# Material for this exercise:

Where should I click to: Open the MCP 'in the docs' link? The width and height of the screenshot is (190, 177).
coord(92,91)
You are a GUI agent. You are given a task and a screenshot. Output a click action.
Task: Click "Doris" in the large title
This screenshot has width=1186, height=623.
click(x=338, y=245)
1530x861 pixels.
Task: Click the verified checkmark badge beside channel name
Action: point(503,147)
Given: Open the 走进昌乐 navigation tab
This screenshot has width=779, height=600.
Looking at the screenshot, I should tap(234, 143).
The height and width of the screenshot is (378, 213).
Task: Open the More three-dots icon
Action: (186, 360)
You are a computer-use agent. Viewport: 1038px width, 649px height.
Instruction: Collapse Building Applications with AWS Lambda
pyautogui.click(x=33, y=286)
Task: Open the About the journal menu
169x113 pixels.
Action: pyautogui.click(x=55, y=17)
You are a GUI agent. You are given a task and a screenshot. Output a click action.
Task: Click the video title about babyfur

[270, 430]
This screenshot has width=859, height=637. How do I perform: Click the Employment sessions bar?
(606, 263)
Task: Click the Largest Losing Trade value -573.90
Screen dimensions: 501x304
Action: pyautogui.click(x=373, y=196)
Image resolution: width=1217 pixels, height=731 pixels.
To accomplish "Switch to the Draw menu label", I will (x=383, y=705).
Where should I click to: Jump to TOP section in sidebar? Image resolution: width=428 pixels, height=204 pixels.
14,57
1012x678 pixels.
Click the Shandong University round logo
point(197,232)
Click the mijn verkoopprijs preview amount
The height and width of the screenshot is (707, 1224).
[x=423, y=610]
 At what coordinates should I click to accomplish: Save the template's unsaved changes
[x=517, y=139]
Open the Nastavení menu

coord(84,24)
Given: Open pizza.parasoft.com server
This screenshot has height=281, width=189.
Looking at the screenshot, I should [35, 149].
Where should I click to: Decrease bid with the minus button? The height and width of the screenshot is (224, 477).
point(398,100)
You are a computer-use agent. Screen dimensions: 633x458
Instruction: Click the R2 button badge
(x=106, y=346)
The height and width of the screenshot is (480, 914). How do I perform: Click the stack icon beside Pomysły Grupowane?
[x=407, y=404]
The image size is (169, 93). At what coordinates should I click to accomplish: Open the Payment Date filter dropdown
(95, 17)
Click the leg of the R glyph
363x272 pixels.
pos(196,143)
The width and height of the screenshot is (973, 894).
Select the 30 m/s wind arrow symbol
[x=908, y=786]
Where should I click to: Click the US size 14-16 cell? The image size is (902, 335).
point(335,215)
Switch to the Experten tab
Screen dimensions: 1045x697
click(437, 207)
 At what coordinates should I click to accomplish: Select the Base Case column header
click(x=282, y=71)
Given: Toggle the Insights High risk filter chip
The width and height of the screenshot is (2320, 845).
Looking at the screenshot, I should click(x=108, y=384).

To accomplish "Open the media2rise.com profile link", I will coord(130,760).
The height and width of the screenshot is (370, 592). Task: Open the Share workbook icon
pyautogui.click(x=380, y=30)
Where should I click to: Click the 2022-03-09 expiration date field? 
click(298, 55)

# Work item:
Within the data above, the lines from the one with "The height and width of the screenshot is (480, 914)." to the one with "Click the leg of the R glyph" must be repeated exactly; no other line belongs in the answer.

# Your response:
The height and width of the screenshot is (480, 914). How do I perform: Click the stack icon beside Pomysły Grupowane?
[x=407, y=404]
The image size is (169, 93). At what coordinates should I click to accomplish: Open the Payment Date filter dropdown
(95, 17)
Click the leg of the R glyph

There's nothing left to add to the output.